Connecticut and the other states are asking that the five companies be made to reduce carbon emissions by 3 percent per year for the next ten years. In an initial ruling, a lower court dismissed the suit, agreeing with the power companies that the case involved tough policy questions that should be handled by the legislative and executive branches.

But the Court of Appeals for the 2nd Circuit overturned that ruling, concluding that the states’ public-nuisance claims do not turn on political questions and could be sorted out based on settled principles of public nuisance law.

In today’s argument, Justice Antonin Scalia, a conservative, asked what good it would do the power companies to have the case dismissed, noting the plaintiffs could then just file their claims in state court and use state tort laws to seek redress.

“I would frankly rather have federal judges do it,” Scalia said. He also questioned the power companies’ contention that regulatory action by the EPA should trump federal common law.

“The EPA is given authority to regulate other pollutants, including those that do not go up into the atmosphere, but that does not prevent California, for example, from enacting stricter standards for its automobiles,” Scalia noted.

But the separation of powers should dictate that “the presumption is in favor of lawmaking by Congress and not lawmaking by courts,” Keisler responded.

“Here Congress has established a process and it’s a process in which the states and the private parties here can participate,” he added. “And it would be completely inconsistent with that process if they could also take a complete end run around it and go to court and ask courts to make the decisions that Congress has assigned to EPA.”

Justice Anthony Kennedy, often a centrist swing vote on the court, asked if “part of the dynamic” should focus on “how imminent the federal regulation is?”

Keisler said no, because Congress had, through the Clean Air Act, given the EPA authority to regulate carbon emissions and that’s what matters-not where EPA’s bureaucratic process stands.

One of the defendants in the case is the federally-owned Tennessee Valley Authority. That put the Obama Administration in a tight spot, as it seeks to address climate change but on its own terms. So the Justice Department weighed in on the side of the other power companies.

The Justice Department’s Acting Solicitor General, Neal Kumar Katyal, painted the case in even broader terms than Keisler. “In the 222 years that this Court has been sitting, it has never heard a case with so many potential perpetrators and so many potential victims,” he said in his opening remarks.

“The very name of the alleged nuisance, ‘global warming,’ itself tells you much of what you need to know. There are billions of emitters of greenhouse gasses on the planet and billions of potential victims as well,” Katyal said.

Kennedy said that seemed like a good reason to let the case go to trial in the district court–so the two sides could determine through an exploration of the facts whether there a provable harm committed by the power companies or not.

But Katyal argued that an issue of “this scale and scope” could not be “cut down to judicially manageable standards.” It needs, he said, to be handled by the EPA.

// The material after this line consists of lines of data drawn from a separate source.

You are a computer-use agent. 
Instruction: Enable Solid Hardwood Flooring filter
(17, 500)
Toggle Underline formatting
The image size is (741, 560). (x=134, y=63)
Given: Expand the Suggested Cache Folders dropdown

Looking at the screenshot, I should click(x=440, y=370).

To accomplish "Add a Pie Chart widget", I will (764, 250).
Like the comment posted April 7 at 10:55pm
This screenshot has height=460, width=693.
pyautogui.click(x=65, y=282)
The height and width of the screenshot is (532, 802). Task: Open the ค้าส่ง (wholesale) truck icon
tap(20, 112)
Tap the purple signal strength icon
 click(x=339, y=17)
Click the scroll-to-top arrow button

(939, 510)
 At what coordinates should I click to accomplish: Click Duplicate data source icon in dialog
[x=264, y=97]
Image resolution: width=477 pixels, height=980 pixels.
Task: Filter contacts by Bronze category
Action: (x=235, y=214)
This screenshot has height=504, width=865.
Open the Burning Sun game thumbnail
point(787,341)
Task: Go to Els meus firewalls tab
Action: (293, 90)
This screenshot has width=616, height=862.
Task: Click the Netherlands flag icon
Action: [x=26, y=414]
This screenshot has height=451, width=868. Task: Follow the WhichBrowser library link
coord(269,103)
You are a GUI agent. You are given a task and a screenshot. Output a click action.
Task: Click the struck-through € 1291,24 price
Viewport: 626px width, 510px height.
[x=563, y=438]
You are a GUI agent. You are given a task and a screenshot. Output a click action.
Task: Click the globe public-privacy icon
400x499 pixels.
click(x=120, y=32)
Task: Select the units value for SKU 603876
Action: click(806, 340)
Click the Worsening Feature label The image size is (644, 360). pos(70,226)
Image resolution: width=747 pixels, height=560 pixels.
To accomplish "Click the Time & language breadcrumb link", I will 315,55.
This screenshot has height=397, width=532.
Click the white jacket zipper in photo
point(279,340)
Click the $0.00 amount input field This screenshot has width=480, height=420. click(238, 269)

But Justice Samuel Alito, a conservative appointed by George W. Bush, said it didn’t seem that clear cut. “We don’t know what EPA may do down the road, we don’t know what Congress may do down the road. So don’t we have to have some idea about when this takes place in order so that this precedent may be applied to the future course of conduct?” Alito asked.

Yes, Katyal answered, “and here’s what’s happening.” The EPA has issued a finding that carbon emissions are significant pollutants, he noted, and the agency is moving to regulate.

Connecticut and other states agreed that any action by the EPA action would make their case moot. “This is a very peculiar moment in time for this case to arrive in this court,” acknowledged Barbara Underwood, New York’s solicitor general, who argued the case on behalf of the state coalition.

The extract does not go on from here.